==== Provided data

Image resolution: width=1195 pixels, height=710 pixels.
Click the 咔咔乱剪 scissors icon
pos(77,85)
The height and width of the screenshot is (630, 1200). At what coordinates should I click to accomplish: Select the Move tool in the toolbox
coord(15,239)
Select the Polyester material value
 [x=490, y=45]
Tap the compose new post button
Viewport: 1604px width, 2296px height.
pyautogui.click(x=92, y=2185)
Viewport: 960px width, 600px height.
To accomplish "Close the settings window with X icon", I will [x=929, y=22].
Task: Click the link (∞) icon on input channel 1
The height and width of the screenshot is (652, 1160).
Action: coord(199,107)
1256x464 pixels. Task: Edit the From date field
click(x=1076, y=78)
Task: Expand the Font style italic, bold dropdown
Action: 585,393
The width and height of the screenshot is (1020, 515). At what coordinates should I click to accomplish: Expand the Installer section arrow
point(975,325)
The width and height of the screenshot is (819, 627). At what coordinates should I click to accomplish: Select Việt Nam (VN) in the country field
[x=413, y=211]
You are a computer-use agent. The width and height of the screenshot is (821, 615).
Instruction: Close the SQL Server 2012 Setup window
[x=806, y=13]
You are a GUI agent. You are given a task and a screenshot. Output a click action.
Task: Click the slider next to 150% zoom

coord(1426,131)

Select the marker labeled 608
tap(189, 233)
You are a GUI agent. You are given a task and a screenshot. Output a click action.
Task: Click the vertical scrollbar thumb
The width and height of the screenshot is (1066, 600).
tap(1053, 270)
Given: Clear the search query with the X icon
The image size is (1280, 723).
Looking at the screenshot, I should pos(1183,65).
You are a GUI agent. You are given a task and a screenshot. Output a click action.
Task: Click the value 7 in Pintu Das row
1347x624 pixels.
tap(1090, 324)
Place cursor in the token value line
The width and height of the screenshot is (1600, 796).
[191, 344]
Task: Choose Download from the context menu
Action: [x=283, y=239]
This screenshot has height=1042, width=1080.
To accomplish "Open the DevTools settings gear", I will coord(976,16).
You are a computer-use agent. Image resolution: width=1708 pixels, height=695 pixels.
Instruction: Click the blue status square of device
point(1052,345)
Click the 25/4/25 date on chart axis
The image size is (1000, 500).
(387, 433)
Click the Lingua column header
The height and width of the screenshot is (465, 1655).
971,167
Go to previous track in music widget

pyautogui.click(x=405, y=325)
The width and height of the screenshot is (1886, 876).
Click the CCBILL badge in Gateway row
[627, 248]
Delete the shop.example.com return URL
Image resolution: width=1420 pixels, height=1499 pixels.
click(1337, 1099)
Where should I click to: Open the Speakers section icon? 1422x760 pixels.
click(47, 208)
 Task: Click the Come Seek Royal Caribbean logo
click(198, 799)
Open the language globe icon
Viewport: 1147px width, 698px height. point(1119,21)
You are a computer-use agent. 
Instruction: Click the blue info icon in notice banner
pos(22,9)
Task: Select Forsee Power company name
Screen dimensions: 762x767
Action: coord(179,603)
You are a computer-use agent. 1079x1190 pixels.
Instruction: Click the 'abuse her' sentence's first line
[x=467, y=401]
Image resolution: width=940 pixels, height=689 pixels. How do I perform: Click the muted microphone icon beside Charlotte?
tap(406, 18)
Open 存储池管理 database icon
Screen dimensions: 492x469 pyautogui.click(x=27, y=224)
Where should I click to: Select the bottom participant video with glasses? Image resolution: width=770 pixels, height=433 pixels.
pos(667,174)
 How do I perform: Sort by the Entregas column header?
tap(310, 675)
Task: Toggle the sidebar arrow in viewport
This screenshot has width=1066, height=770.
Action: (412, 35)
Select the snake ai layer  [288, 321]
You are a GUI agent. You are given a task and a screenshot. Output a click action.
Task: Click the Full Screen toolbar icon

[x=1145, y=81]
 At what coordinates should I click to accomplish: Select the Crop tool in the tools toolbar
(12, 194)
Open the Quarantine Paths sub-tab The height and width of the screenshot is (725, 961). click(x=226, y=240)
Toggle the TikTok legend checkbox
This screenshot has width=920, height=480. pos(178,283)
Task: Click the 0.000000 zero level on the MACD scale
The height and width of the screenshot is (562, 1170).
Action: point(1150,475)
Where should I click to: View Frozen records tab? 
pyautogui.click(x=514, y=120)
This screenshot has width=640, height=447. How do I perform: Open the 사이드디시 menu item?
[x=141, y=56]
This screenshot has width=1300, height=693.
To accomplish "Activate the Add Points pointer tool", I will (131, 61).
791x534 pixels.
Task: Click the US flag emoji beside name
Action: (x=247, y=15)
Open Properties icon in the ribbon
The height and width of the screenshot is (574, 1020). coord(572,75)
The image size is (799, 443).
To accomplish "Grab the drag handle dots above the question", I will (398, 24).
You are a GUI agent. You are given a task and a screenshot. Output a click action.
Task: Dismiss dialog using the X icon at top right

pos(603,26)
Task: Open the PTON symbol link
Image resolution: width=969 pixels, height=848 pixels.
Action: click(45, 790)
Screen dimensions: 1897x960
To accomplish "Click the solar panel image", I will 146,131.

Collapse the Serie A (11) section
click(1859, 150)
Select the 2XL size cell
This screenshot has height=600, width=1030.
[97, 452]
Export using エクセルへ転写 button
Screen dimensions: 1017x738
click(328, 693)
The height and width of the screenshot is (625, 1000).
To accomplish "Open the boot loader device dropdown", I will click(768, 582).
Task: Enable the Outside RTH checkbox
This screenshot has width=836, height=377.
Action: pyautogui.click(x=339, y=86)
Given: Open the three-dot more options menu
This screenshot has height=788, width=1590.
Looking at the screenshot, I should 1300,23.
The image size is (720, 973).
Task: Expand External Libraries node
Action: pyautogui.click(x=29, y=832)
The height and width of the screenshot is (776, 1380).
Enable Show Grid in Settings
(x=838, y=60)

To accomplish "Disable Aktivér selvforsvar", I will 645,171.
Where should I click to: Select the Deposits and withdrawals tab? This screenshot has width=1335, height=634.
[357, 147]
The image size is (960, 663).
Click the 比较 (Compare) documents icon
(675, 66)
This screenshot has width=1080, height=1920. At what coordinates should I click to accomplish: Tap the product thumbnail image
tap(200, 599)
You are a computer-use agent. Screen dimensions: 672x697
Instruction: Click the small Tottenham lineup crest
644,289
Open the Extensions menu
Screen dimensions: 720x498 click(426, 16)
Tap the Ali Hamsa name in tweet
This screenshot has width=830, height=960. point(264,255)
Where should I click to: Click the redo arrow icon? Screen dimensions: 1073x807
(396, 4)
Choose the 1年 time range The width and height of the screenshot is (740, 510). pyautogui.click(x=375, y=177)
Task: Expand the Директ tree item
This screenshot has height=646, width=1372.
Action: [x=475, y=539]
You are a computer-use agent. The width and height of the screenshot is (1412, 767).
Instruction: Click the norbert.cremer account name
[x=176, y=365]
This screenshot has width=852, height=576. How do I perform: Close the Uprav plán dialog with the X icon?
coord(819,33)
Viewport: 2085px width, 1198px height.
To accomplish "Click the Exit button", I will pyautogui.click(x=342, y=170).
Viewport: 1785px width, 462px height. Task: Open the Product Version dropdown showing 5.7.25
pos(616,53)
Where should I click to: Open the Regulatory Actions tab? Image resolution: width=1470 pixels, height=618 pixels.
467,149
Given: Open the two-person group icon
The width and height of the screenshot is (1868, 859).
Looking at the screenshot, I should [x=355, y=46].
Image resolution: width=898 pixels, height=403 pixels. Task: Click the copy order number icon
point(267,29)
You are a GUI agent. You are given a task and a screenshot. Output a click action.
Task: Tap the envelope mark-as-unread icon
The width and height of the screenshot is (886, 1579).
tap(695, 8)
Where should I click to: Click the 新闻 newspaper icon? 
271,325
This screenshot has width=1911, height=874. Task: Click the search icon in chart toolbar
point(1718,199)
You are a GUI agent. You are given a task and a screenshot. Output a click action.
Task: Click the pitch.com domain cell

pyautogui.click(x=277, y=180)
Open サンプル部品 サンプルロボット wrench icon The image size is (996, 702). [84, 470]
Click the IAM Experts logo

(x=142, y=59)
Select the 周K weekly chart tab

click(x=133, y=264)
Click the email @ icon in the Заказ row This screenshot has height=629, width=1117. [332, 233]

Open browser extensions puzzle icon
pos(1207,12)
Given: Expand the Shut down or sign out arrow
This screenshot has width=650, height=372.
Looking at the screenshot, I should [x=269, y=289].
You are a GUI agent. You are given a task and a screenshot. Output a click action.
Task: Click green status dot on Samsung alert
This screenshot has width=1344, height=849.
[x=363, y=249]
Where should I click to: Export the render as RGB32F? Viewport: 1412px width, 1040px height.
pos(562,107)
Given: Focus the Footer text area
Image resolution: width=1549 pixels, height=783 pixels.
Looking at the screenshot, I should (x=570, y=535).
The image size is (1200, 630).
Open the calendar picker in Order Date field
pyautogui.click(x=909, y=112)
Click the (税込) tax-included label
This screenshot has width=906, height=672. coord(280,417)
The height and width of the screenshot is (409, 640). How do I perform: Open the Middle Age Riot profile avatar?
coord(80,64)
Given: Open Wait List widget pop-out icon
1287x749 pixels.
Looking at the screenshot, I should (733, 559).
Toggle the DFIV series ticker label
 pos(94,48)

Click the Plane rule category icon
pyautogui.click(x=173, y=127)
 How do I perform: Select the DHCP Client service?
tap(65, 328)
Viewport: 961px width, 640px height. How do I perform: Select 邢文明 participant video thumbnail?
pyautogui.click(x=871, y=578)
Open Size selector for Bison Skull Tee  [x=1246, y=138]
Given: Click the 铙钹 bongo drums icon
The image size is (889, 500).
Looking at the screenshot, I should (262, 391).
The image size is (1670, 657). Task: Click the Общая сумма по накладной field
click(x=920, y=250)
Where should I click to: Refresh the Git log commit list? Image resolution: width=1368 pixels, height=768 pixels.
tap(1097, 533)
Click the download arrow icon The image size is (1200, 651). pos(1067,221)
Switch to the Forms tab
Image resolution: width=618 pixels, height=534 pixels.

========

[What the task asks]:
The lines above starting at the one that contains "Where should I click to: View" and ending at the one that contains "Screen dimensions: 1897x960" must be transcribed exactly, and no other lines may appear.

[Output for this task]:
Where should I click to: View Frozen records tab? 
pyautogui.click(x=514, y=120)
This screenshot has width=640, height=447. How do I perform: Open the 사이드디시 menu item?
[x=141, y=56]
This screenshot has width=1300, height=693.
To accomplish "Activate the Add Points pointer tool", I will (131, 61).
791x534 pixels.
Task: Click the US flag emoji beside name
Action: (x=247, y=15)
Open Properties icon in the ribbon
The height and width of the screenshot is (574, 1020). coord(572,75)
The image size is (799, 443).
To accomplish "Grab the drag handle dots above the question", I will (398, 24).
You are a GUI agent. You are given a task and a screenshot. Output a click action.
Task: Dismiss dialog using the X icon at top right

pos(603,26)
Task: Open the PTON symbol link
Image resolution: width=969 pixels, height=848 pixels.
Action: click(45, 790)
Screen dimensions: 1897x960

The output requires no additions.